Former IT Minister Ravi Shankar Prasad on Monday commended his successor Ashwini Vaishnaw for "firmly reiterating the new IT Rules (which critics say violates social media users' rights) ... empower safety and security of users".
Mr Prasad - who fought Twitter over compliance issues till he was replaced last week - also offered the social media giant a scrap of praise, saying it was "assuring to note... has taken some steps to comply with the new rules".
"Greetings to the new IT Minister Ashwini Vaishnaw for firmly reiterating that the new IT Rules are designed to empower the safety and security of users against misuse and redress their grievances. Assuring to note that Twitter too has taken some steps to comply with the new rules," he said.
Greetings to the new IT Minister @AshwiniVaishnaw for firmly reiterating that the new IT Rules are designed to empower the safety & security of users against misuse and redress their grievances. Assuring to note that Twitter too has taken some steps to comply with the new Rules.— Ravi Shankar Prasad (@rsprasad) July 12, 2021
On Sunday Mr Vaishnaw - one of several new faces in the union cabinet - said he had "reviewed implementation and compliance of" the IT Rules.
He posted the message only on Koo - the made-in-India Twitter alternative.
"Reviewed the implementation and compliance of Information Technology Rules, 2021 along with my colleague Shri Rajeev Chandrasekharji (the junior IT Minister). These guidelines are empowering and protecting users and will ensure a safer and responsible social media ecosystem in India," he wrote.
Last week Mr Vaishnaw - a technocrat drafted in, some believe, to amicably resolve the dispute - picked up where Mr Prasad left off - warning Twitter about the "law of the land is supreme".
Twitter has been targeted by the government for failing to appoint a chief compliance officer within the time prescribed. Yesterday the company made an interim appointment, after it told the Delhi High Court last week told that a permanent appointee will be named within eight weeks.
The government has declared that as a result Twitter no longer enjoys legal protection; a fact highlighted by four police cases filed since, including one about the assault of a Muslim man that names Twitter India head Manish Maheshwari.
The new IT rules are scheduled to come into effect on May 25.
Among other provisions, they require social media platforms (with over 50 lakh users), online news publishers and OTT platforms to appoint India-based grievance officers and follow government directives on take-down of "offensive" content.

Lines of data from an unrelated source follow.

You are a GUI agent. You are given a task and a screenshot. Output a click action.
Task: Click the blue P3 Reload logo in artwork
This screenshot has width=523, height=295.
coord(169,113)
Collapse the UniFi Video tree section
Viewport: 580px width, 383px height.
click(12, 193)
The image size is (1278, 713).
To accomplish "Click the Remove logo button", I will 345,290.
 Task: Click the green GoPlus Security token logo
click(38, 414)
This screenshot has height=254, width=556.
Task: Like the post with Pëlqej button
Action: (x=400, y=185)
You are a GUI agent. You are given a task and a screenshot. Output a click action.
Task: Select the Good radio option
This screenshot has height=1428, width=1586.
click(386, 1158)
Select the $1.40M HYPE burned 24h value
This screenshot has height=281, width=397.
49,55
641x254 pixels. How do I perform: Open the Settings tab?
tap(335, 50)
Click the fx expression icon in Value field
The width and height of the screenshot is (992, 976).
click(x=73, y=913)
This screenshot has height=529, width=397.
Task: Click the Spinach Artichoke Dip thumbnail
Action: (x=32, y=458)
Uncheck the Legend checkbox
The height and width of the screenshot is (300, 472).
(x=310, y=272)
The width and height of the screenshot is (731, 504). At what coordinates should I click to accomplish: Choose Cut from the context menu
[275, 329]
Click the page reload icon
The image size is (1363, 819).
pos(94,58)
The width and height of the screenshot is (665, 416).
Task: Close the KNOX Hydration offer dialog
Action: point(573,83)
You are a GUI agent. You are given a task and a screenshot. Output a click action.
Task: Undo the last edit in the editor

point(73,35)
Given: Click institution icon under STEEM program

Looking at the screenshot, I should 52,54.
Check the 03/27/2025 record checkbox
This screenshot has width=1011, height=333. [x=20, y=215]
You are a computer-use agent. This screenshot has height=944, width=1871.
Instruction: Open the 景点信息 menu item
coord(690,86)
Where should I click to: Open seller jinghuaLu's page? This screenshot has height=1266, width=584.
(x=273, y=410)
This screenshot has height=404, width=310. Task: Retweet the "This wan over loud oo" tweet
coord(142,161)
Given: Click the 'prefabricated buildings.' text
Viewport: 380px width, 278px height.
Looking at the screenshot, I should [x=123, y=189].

Critics say the rules violate right to privacy and freedom of expression. News publishers say it infringes on the press' freedom, and will allow the government a far tighter grip over online news content.
Last month United Nations special rapporteurs also expressed concern; they said the rules did not conform with international human rights norms and were worried it could curb free speech.
The government dismissed their fears as "exaggerated and disingenuous".
The rules have been challenged by Facebook-owned WhatsApp (which is required to break end-to-end encryption of messages and identify original senders to comply with the rules) and several news publishers, including the country's largest news agency - Press Trust of India.
Last week the News Broadcasters Association scored a temporary win after the Kerala High Court said no coercive action could be taken against its members over non-compliance with the new rules.